Monday, May 17, 2021

Reading Through 2021 98: I, Rene Tardi, Prisoner of War in Stalag IIB, by Jaques Tardi

I, Rene Tardi, Prisoner of War in Stalag IIB, by Jaques Tardi

2012, English edition 2018

It's a great story, and it has great art. Is it a great comic?

The oversized hardcover is perfectly printed
Previously I read the first volume of Tardi's Streets of Paris, Streets of Murder, and I loved it.  It really clicked for me.

I promptly ordered this series to see more personal work from Tardi and it's great. The cover notes promise "an artistic triumph," and it's hyperbole, but maybe accurate. The book is 180 pages of impeccably drawn and researched images of WWII era France and the camps of Germany.

The vast majority of the book is black and white, except a select few pages with accents
For Tardi, the book couldn't be more personal. This is his deceased father Rene Tardi's story of WWII. Tardi had asked his father to record as many memories of the war as he could, and his father obliged with detailed accounts supported by illustrations to make things clearer.

Father Rene's image on the left, and Tardi's own image based on it
Tardi then went and did his own research to create a more fleshed out image of the period, and proceeded to make three books out of it. This first volume covers the start of the war until the fall of the Reich in 1945.

Tardi inserts himself in the narrative as a boy, critiquing or questioning his father's story
The book maintains a consistent three-tiered, three-panel page throughout, and is narrated by the father as it happens. While the father goes about his life as a soldier or later, a prisoner, Tardi himself has dialogues with him about exactly what is happening.

Actually killing a person for the first time leaves the father with something like PTSD
As a story, it's as compelling as any other serious war narrative that takes the time to show the human cost and that there is no easy solution. Rene Tardi was a young man in his early 20s, and five years of his life are wasted fighting and later imprisoned in a neighboring country. France is occupied early on in the war, and the French soldiers are interned deep behind enemy lines where they are often used as slave labor. 

Tardi adds a little humor to his role as the artist of the book
Rene has few illusions about the reality that his life there sucks, but that it's also a lot better off as soldier from a country at peace (through its occupied government) than to be an interned soldier from a warring country like Russia.
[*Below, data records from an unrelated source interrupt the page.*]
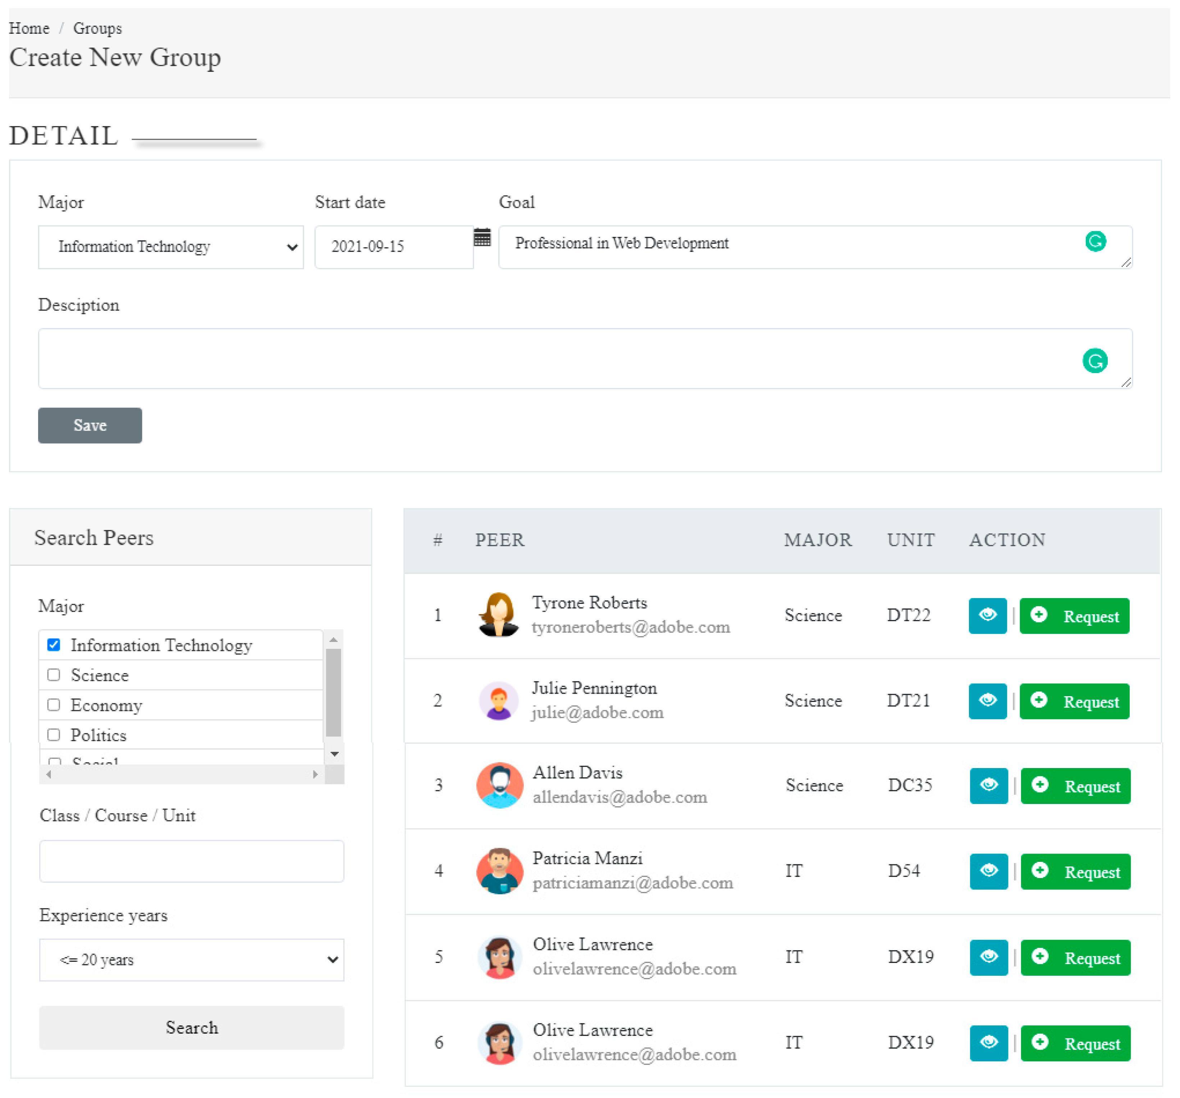Click the Search peers button
Screen dimensions: 1180x1098
(x=191, y=1027)
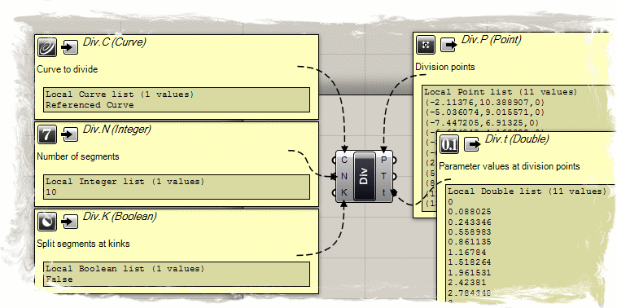Click the output arrow icon beside Div.P

pyautogui.click(x=449, y=46)
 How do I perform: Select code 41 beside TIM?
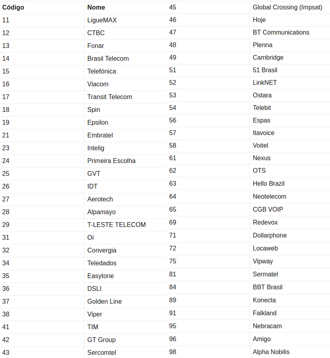pos(6,327)
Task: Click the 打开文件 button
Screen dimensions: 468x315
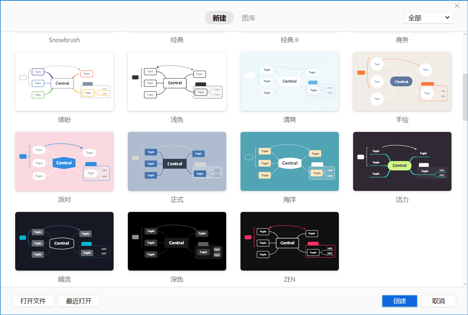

He is suffering, but realizes he could be suffering a whole lot more.

Tardi cuts no corners with the art. Every picture is drawn with attention to detail
Relative to war stories, it's not overly horrific, or I'm just getting numb to it all in my old age. Rene acknowledges all the other horrors of Nazi Germany, but is lucky to be shielded from the worst of it.
Camp life
This is an amazing story, it's a comic, but comparing it to his noir work, he avoids making this compelling or exciting with comic techniques. It's told in a dry manner. I read Paco Roca's excellent Twists of Fate this year, another book about a personal recollection of WWII. That book attempts to put you in the action, to let you experience what the main character did. In contrast, I, Rene Tardi, Prisoner of War in Stalag IIB seems more comparable to a Ken Burns documentary. It is full of scenes of the war, but doesn't so much show them as they happened as it does show that they did happen. 
The use of photos is one of the rare instances of comic panel-like images
I can't know why, but I imagine Tardi simply didn't want to "write" what happened to his father. He wanted his father's words to speak for themselves. Rene left ample personal notes on his time, and it seems to be an appropriate choice.
Nationality divides even prisoners in this world
A true story of war is not a happy one, but even acknowledging that, I was disappointed at first with this book. So much of the energy that I loved in Streets of Murder wasn't in here. As I sat down with it, I enjoyed it for what it was, and furthermore, understood that this approach to the book was the appropriate one. 
Tardi has managed to pay tribute to his father, and also give a vivid and personal account of WWII. We're all the richer for him sharing it.